Effects of system-bath coupling on Photosynthetic heat engine: A polaron master equation approach

TL;DR

This study uses a polaron master equation to analyze how varying system-bath couplings influence charge transfer in a photosynthetic quantum heat engine, revealing the interplay of noise-assisted transport and localization effects.

Contribution

It introduces a polaron master equation approach to interpolate between weak and strong system-bath couplings in photosynthetic models, elucidating the mechanisms of charge transfer dynamics.

Findings

System-bath coupling affects charge transfer efficiency.

Temperature influences the balance between transport mechanisms.

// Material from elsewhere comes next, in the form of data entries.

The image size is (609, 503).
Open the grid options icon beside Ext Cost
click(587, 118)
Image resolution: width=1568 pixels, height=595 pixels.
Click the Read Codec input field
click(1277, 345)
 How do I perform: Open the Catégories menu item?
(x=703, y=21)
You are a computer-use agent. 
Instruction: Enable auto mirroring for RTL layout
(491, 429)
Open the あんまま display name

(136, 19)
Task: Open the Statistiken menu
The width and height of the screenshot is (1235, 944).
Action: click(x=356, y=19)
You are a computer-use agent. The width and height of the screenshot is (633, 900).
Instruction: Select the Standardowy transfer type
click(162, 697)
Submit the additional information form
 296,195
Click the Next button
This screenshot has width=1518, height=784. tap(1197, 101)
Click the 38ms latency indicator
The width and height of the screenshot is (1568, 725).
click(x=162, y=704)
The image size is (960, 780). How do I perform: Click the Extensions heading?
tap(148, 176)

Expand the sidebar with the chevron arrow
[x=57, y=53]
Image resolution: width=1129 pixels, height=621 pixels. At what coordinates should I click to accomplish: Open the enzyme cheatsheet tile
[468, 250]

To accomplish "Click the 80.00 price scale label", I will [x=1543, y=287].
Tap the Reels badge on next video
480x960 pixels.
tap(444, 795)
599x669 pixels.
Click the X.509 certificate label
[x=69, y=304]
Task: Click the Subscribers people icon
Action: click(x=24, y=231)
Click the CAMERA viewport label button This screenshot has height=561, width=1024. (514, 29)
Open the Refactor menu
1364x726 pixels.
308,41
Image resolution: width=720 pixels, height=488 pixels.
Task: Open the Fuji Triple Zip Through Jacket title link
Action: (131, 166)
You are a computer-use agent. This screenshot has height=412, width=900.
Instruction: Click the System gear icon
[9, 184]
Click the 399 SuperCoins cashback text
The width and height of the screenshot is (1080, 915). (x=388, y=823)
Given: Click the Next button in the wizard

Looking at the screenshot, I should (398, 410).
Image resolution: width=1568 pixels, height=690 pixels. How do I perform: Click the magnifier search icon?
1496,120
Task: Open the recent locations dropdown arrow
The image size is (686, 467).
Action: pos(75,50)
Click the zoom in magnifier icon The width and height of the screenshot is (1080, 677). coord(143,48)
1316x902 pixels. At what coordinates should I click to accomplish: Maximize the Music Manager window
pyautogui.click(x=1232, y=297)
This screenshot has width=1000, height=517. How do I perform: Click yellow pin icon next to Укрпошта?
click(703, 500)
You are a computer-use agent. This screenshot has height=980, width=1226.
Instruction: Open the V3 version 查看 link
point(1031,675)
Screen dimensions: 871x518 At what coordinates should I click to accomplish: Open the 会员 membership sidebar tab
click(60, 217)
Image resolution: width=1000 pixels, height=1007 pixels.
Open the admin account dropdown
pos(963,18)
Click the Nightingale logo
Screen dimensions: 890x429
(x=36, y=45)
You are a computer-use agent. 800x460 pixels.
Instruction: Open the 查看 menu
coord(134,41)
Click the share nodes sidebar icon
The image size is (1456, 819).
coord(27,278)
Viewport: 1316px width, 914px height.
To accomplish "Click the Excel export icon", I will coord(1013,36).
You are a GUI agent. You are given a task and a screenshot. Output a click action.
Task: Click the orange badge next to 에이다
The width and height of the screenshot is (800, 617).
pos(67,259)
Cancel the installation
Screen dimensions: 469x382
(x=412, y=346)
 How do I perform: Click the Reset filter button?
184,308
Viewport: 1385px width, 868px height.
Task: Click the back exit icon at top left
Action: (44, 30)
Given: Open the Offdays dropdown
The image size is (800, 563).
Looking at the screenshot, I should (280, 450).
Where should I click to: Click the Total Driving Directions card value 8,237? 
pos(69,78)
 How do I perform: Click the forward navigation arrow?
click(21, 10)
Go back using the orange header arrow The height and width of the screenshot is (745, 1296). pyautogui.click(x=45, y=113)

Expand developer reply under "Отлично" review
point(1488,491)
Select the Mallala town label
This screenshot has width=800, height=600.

Robustness of effective voltage against bath noise is observed.

Abstract

In this paper, we apply the polaron master equation, which offers the possibilities to interpolate between weak and strong system-bath coupling, to study how system-bath couplings affect charge transfer processes in Photosystem II reaction center (PSII RC) inspired quantum heat engine (QHE) model in a wide parameter range. The effects of bath correlation and temperature, together with the combined effects of these factors are also discussed in details. The results show a variety of dynamical behaviours. We interpret these results in terms of noise-assisted transport effect and dynamical localization which correspond to two mechanisms underpinning the transfer process in photosynthetic complexes: One is resonance energy transfer and the other is dynamical localization effect captured by the polaron master equation. The effects of system-bath coupling and bath correlation are incorporated in the effective system-bath coupling strength determining whether noise-assisted transport effect or dynamical localization dominates the dynamics and temperature modulates the balance of the two mechanisms. Furthermore, these two mechanisms can be attributed to one physical origin: bath-induced fluctuations. The two mechanisms is manifestations of dual role played by bath-induced fluctuations within respective parameter range. In addition, we find that the effec- tive voltage of QHE exhibits superior robustness with respect to the bath noise as long as the system-coupling strength is not too large.